Friday, December 9, 2016

Manchester by the Sea

Written and directed by Kenneth Lonergan, Manchester by the Sea is a simple story that provides surprising depth. Following the death of his brother Joe (Kyle Chandler), the less-reliable Lee (Casey Affleck) is given custody of his Joe's teenage son Patrick (Lucas Hedges) forcing him to leave his dreary life in Boston and return to the home he abandoned in Manchester-by-the-Sea, Massachusetts years before.

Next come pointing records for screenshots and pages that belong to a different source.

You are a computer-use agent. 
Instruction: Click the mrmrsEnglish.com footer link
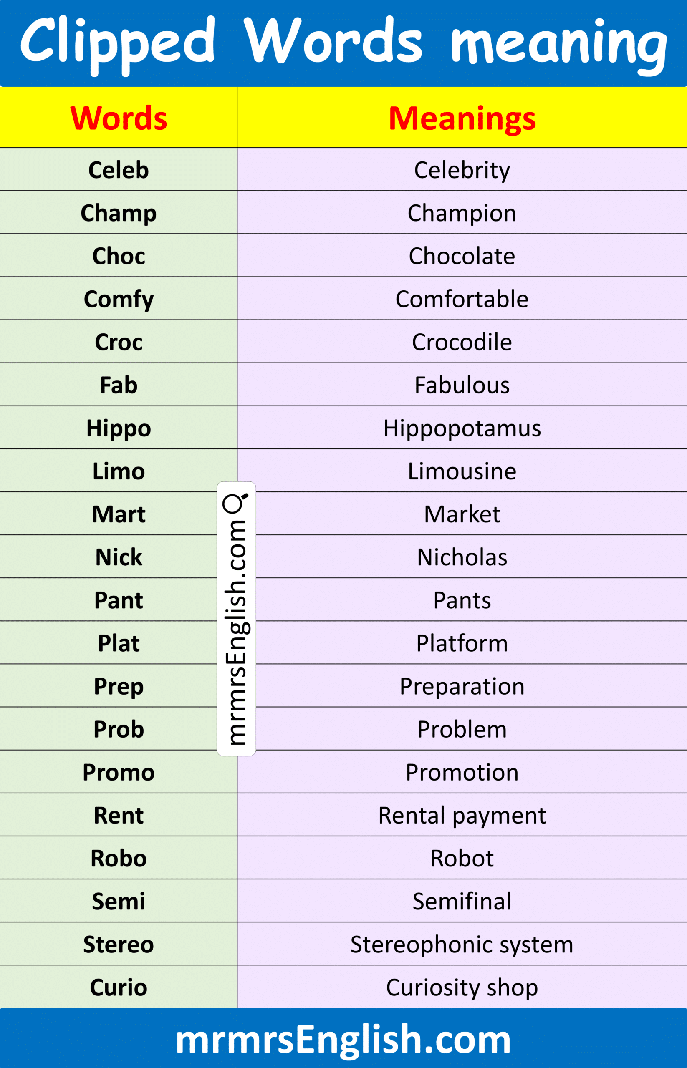pos(343,1039)
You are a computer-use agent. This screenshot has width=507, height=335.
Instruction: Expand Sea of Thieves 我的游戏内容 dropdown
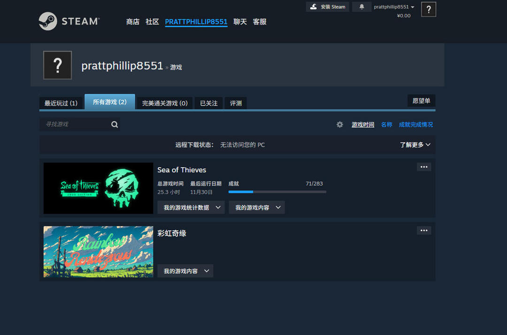(257, 207)
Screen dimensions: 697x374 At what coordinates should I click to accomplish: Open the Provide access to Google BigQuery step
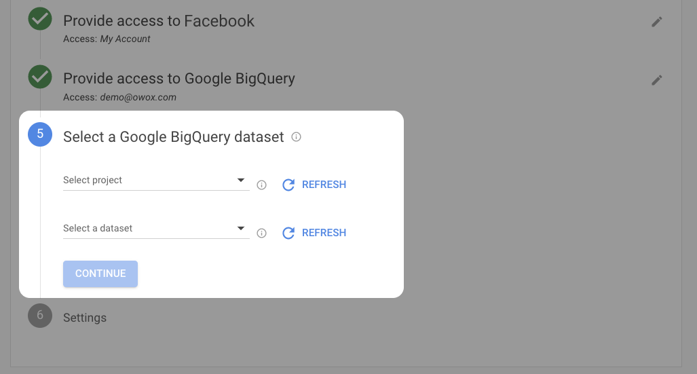[x=179, y=79]
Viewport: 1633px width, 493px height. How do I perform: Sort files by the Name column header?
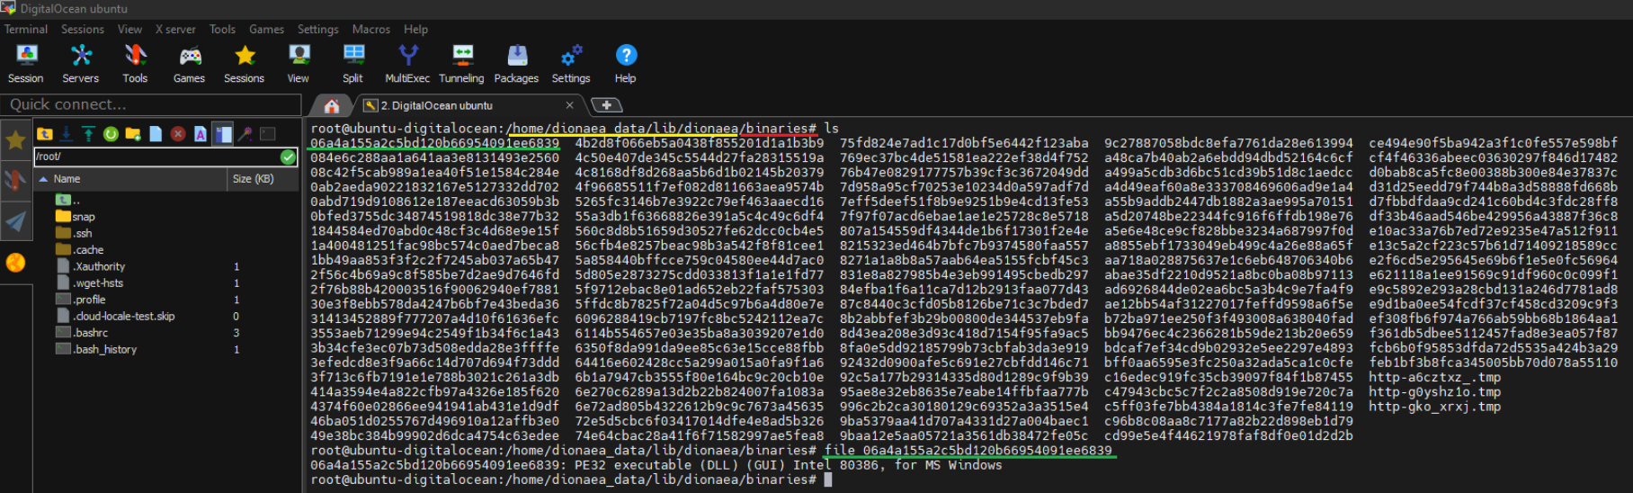point(67,179)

Affleck and Lonergan thread a difficult needle here as Lee comes off as immediately unlikable, unreliable, and by all accounts the worst choice to be his nephew's guardian, while still leaving the door open for our opinion to change as we learn more about his troubled past. It's a good role for Affleck who knows just how to play the moody loneliness of the character while foreshadowing that there's something far more complex going on with Lee under the surface. A stark contrast to his mopey uncle, Hedges is is a charismatic lightning bolt everyone seems to gravitate to (such as his multiple girlfriends who include Kara Hayward and Anna Baryshnikov). More together than Lee, most of the time it's a little unclear who is taking care of who following his father's death.

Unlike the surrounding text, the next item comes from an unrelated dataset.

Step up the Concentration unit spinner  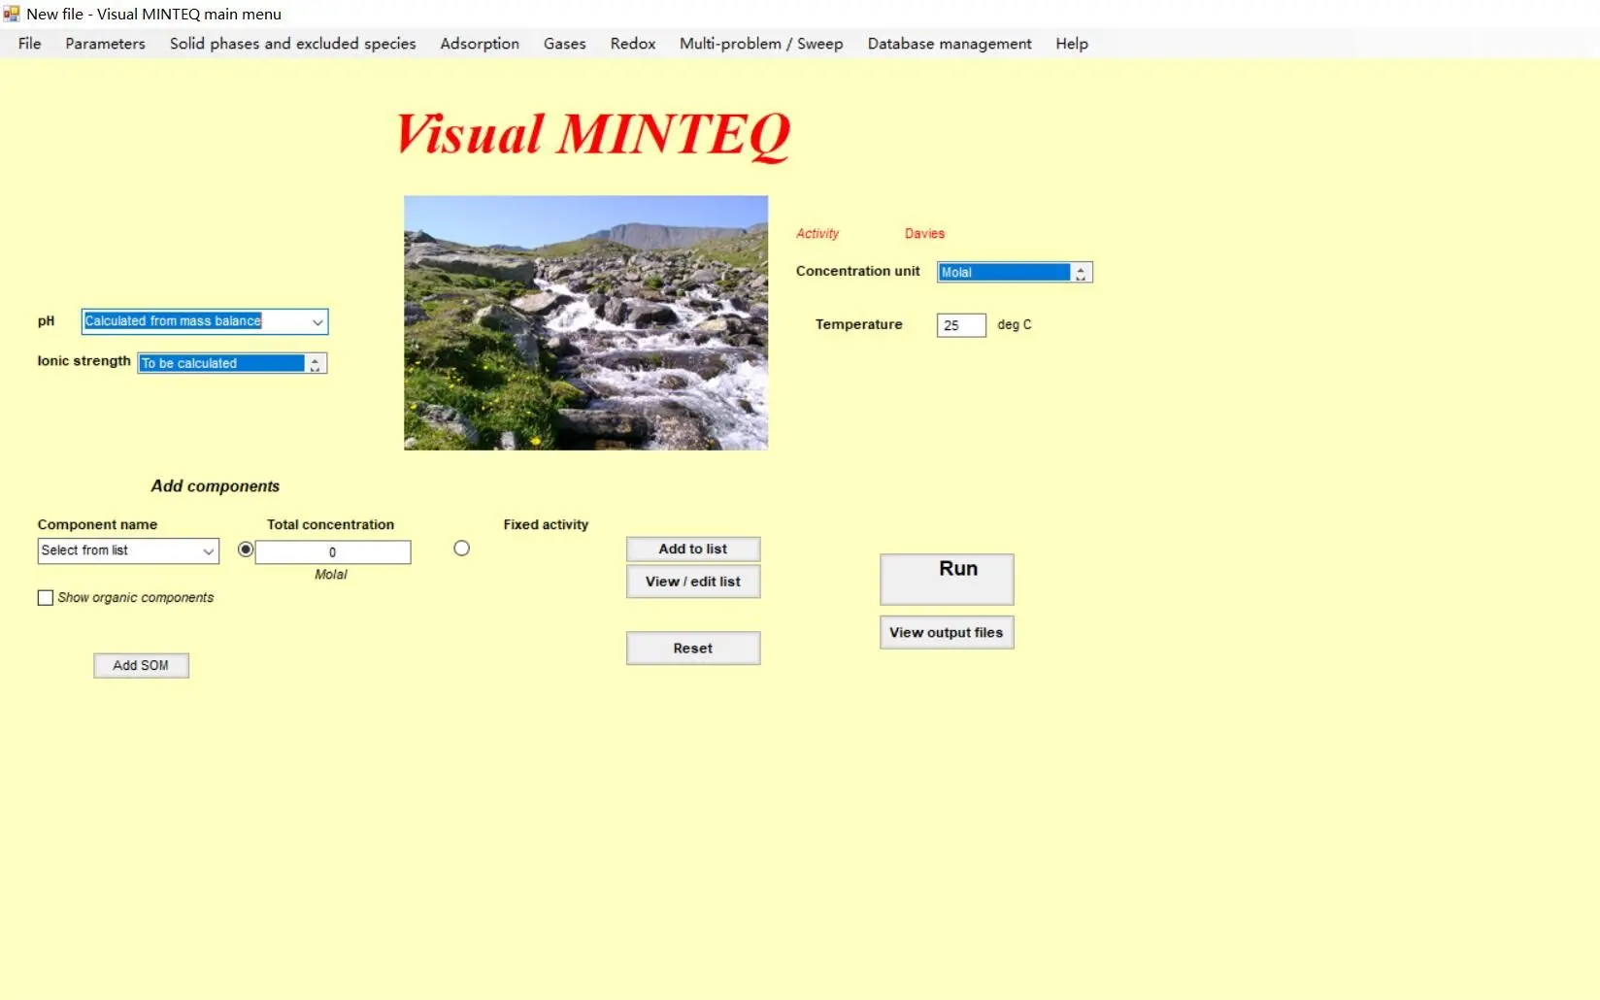tap(1081, 268)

Lonergan doesn't cut any corners here. None of the characters who appear on-screen are simply one thing or another. The choices Lee accepts and attempts to run away from are hard without any easy answers. Rounding out the cast is Michelle Williams as Lee's ex-wife Randi, seen mostly in flashbacks. Although disconnected to the plot of Lee and his nephew, Williams plays a crucial role to how the film's plot unfolds. It's in those scenes that film delves into its darkest moments including one of the year's most unforgettable scenes taking place in the sea town's police station. The movie's other stand-out scene involves Lee and his nephew on one particularly hard night when we see a side to the screw-up only hinted at up until that point in the film.

Manchester by the Sea is a solid film built on character and acting led by Affleck's layered performance. The writer/director gets the most out of his cast while slowly peeling back the onion of Lee's life to underscore and inform his current situation (which he struggles mightily to accept and deal with). Somewhere along the way Lonergan transforms what could have been your typical unprepared daddy drama into something far more intriguing by building the story on real pain, emotion, and loss. The result is one of the year's best films.